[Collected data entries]
┄┄┄┄┄┄┄┄┄┄

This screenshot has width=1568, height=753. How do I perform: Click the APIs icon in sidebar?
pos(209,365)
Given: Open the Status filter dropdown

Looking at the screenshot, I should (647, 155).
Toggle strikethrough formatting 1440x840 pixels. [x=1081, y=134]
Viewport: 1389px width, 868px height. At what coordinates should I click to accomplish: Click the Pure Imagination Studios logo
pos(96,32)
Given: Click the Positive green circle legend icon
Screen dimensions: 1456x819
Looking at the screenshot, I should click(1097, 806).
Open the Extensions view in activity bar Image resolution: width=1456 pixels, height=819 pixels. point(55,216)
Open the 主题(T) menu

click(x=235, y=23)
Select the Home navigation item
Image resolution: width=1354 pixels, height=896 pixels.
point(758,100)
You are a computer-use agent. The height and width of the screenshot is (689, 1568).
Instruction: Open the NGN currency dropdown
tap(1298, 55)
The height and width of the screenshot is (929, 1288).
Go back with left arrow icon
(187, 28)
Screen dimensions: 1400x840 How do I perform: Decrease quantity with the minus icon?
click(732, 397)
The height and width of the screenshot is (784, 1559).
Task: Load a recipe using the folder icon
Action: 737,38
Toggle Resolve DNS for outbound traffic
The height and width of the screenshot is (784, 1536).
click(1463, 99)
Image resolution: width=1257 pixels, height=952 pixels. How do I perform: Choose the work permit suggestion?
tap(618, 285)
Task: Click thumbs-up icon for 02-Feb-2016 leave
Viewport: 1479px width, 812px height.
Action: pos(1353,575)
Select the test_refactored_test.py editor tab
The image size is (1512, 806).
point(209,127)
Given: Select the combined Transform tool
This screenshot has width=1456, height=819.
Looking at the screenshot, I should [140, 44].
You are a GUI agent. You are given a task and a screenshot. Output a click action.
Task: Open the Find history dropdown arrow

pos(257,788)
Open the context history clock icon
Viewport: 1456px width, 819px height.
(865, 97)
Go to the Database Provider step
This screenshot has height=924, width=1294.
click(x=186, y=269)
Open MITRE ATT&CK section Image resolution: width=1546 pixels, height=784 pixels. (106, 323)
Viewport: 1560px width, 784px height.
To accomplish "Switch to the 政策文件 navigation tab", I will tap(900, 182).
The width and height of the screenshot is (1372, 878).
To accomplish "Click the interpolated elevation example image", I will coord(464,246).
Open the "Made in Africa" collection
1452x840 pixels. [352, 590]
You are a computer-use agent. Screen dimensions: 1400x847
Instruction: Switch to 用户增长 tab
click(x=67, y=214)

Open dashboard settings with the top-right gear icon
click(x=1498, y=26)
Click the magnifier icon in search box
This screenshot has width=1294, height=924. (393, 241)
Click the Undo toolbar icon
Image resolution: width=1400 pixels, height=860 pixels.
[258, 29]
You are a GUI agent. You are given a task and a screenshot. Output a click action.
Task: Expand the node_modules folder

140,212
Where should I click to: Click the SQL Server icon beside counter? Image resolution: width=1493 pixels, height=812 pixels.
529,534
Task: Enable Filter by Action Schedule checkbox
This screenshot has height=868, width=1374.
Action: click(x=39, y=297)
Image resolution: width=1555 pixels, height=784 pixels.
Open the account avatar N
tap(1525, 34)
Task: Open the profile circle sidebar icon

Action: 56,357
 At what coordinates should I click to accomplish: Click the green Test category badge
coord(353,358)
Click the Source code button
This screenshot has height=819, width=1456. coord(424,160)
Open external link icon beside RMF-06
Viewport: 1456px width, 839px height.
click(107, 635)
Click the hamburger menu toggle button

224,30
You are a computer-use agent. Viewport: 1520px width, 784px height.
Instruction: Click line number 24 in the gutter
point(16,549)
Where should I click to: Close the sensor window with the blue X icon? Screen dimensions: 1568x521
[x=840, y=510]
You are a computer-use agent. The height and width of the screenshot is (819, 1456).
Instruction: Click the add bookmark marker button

┄┄┄┄┄┄┄┄┄┄

- _WHAT NEEDS TO BE DONE_:
Each line must be set down again exactly as above, with no line omitted.

- _COMPLETED EXERCISE_:
This screenshot has width=1568, height=753. How do I perform: Click the APIs icon in sidebar?
pos(209,365)
Given: Open the Status filter dropdown

Looking at the screenshot, I should (647, 155).
Toggle strikethrough formatting 1440x840 pixels. [x=1081, y=134]
Viewport: 1389px width, 868px height. At what coordinates should I click to accomplish: Click the Pure Imagination Studios logo
pos(96,32)
Given: Click the Positive green circle legend icon
Screen dimensions: 1456x819
Looking at the screenshot, I should click(1097, 806).
Open the Extensions view in activity bar Image resolution: width=1456 pixels, height=819 pixels. point(55,216)
Open the 主题(T) menu

click(x=235, y=23)
Select the Home navigation item
Image resolution: width=1354 pixels, height=896 pixels.
point(758,100)
You are a computer-use agent. The height and width of the screenshot is (689, 1568).
Instruction: Open the NGN currency dropdown
tap(1298, 55)
The height and width of the screenshot is (929, 1288).
Go back with left arrow icon
(187, 28)
Screen dimensions: 1400x840 How do I perform: Decrease quantity with the minus icon?
click(732, 397)
The height and width of the screenshot is (784, 1559).
Task: Load a recipe using the folder icon
Action: 737,38
Toggle Resolve DNS for outbound traffic
The height and width of the screenshot is (784, 1536).
click(1463, 99)
Image resolution: width=1257 pixels, height=952 pixels. How do I perform: Choose the work permit suggestion?
tap(618, 285)
Task: Click thumbs-up icon for 02-Feb-2016 leave
Viewport: 1479px width, 812px height.
Action: pos(1353,575)
Select the test_refactored_test.py editor tab
The image size is (1512, 806).
point(209,127)
Given: Select the combined Transform tool
This screenshot has width=1456, height=819.
Looking at the screenshot, I should [140, 44].
You are a GUI agent. You are given a task and a screenshot. Output a click action.
Task: Open the Find history dropdown arrow

pos(257,788)
Open the context history clock icon
Viewport: 1456px width, 819px height.
(865, 97)
Go to the Database Provider step
This screenshot has height=924, width=1294.
click(x=186, y=269)
Open MITRE ATT&CK section Image resolution: width=1546 pixels, height=784 pixels. (106, 323)
Viewport: 1560px width, 784px height.
To accomplish "Switch to the 政策文件 navigation tab", I will tap(900, 182).
The width and height of the screenshot is (1372, 878).
To accomplish "Click the interpolated elevation example image", I will coord(464,246).
Open the "Made in Africa" collection
1452x840 pixels. [352, 590]
You are a computer-use agent. Screen dimensions: 1400x847
Instruction: Switch to 用户增长 tab
click(x=67, y=214)

Open dashboard settings with the top-right gear icon
click(x=1498, y=26)
Click the magnifier icon in search box
This screenshot has width=1294, height=924. (393, 241)
Click the Undo toolbar icon
Image resolution: width=1400 pixels, height=860 pixels.
[258, 29]
You are a GUI agent. You are given a task and a screenshot. Output a click action.
Task: Expand the node_modules folder

140,212
Where should I click to: Click the SQL Server icon beside counter? Image resolution: width=1493 pixels, height=812 pixels.
529,534
Task: Enable Filter by Action Schedule checkbox
This screenshot has height=868, width=1374.
Action: click(x=39, y=297)
Image resolution: width=1555 pixels, height=784 pixels.
Open the account avatar N
tap(1525, 34)
Task: Open the profile circle sidebar icon

Action: 56,357
 At what coordinates should I click to accomplish: Click the green Test category badge
coord(353,358)
Click the Source code button
This screenshot has height=819, width=1456. coord(424,160)
Open external link icon beside RMF-06
Viewport: 1456px width, 839px height.
click(107, 635)
Click the hamburger menu toggle button

224,30
You are a computer-use agent. Viewport: 1520px width, 784px height.
Instruction: Click line number 24 in the gutter
point(16,549)
Where should I click to: Close the sensor window with the blue X icon? Screen dimensions: 1568x521
[x=840, y=510]
You are a computer-use agent. The height and width of the screenshot is (819, 1456).
Instruction: Click the add bookmark marker button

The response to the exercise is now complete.